Despite not regularly used, Pfirrmann's grading is periodically utilized.121314) The system incorporates four grades: grade 0 is considered as normal even though there can be a focal disc herniation that does not hinder the nerve root; grade 1 (contact) is when the nerve root is in visible contact with the bulging or herniating disc material but remains in its normal location; grade 2 (deviation) is where the nerve root is displaced dorsally; and grade 3 (compression) is when the nerve root is compressed between the disc material and the wall of the spinal canal. Detailed descriptions of the grades are available in Pfirrmann et al.'s original work.5)

It is necessary that the nerve roots be clearly visible in the axial cut MR image; however, it may not be possible all the time. This was discussed in our calibrating session as the residents raised this issue looking at some of the axial cut MR images in which the nerve roots were not clearly visible. Another query that was raised by the residents during the calibrating session was about broad-based disc herniations where there could be bilateral nerve root compromise. The nerve root on one side cannot be taken as a reference to differentiate grade 1 (contact) or grade 2 (deviation) on the other side. In both situations, residents were instructed to assume the location of the nerve root. This assumption is only subjective and could have biased our results.

Once responses were received, reliability was calculated using percentage statistics and kappa statistic. After proposal of this grading system by Pfirrmann et al.5) in 2004, its reliability was rechecked by Lurie et al.15) in 2008. Pfirrmann et al. reported an interobserver kappa of 0.62–0.67; however, Lurie et al. inferred a comparatively low interobserver kappa of only 0.47. Even so, both kappa values can be interpreted as moderate reliability as per the kappa interpretation of Landis and Koch.8) Similarly, our interobserver Fleiss' kappa value was 0.521 signifying moderate reliability. In addition to interrater reliability, we calculated the intrarater reliability for one of the residents and inferred substantial agreement. This proves that the grading remains consistent.

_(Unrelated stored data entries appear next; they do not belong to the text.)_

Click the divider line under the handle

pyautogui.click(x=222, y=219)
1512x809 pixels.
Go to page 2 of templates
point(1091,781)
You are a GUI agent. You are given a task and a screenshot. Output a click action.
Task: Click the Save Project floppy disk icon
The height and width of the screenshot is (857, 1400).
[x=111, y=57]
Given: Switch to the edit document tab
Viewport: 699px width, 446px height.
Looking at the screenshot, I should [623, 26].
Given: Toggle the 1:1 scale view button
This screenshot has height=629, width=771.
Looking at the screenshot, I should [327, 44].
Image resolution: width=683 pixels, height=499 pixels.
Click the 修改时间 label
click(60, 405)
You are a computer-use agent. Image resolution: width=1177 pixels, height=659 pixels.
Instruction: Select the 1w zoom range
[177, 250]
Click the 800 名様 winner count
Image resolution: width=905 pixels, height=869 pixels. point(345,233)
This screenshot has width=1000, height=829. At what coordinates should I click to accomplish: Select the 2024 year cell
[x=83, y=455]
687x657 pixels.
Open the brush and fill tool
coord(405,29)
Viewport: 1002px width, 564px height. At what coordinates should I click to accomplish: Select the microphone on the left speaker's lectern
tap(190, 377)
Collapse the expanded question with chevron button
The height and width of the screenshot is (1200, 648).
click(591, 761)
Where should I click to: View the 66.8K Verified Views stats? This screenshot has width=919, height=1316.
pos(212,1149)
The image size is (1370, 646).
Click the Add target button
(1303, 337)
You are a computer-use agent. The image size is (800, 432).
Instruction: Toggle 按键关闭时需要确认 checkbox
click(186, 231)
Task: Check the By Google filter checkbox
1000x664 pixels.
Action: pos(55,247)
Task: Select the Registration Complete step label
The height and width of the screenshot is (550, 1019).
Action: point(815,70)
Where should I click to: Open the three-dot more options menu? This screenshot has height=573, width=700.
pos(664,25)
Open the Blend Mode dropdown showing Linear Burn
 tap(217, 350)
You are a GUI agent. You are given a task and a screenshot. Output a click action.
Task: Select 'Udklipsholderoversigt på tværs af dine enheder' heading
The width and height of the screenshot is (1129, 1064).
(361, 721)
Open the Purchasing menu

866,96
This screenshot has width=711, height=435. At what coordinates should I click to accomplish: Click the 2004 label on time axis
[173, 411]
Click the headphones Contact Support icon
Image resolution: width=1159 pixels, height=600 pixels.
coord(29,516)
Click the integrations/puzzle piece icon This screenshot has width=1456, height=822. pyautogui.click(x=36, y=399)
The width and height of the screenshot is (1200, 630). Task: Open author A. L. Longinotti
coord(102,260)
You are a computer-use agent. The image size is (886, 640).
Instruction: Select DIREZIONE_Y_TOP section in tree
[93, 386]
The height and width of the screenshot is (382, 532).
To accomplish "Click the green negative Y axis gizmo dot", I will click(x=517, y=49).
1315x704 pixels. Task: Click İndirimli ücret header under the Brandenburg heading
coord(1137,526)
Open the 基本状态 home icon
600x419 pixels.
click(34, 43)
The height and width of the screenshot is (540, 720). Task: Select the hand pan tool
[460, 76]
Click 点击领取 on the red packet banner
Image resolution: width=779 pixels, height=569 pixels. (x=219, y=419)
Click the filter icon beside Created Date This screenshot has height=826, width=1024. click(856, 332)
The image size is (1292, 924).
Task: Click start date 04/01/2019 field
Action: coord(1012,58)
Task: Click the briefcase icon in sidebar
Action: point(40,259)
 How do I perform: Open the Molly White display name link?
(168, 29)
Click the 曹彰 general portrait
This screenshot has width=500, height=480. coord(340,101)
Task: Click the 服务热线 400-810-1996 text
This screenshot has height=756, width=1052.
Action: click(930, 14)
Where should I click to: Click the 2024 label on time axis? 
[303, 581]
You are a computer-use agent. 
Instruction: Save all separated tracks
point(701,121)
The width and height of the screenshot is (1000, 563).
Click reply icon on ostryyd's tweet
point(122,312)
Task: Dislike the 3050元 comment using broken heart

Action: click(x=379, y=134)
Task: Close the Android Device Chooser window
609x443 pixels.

It should be known that the raters who gave their responses were junior orthopaedic residents and not specialists in this field. Their individual understanding of this grading system may vary. Apart from this, spinal canal stenosis due to hypertrophied facets or a thickened ligamentum flavum could have mislead the assumption of the probable location of a compromised nerve root whenever it was not visible. These factors could have influenced our results; however, if appropriate rules are framed to interpret such MR images, the reliability of this grading system will grow higher and adopting it in day-to-day practice will become feasible.

In conclusion, 50 axial cut MR images at the affected lumbar disc levels were chosen and given to five orthopaedic residents for grading according to the Pfirrmann's MR image-based grading of lumbar nerve root compromise. Responses were received in the form of categorical variables and reliability analysis was done. We inferred moderate interrater and substantial intrarater reliability for this grading system. Moreover, our residents took only a short time to learn and reproduce this grading system as ratings that proved to be reliable and consistent. Therefore, our results prove that the Pfirrmann's MR image-based grading of lumbar nerve root compromise is a valid measure of the radiological severity of nerve root compromise due to the herniated intervertebral disc.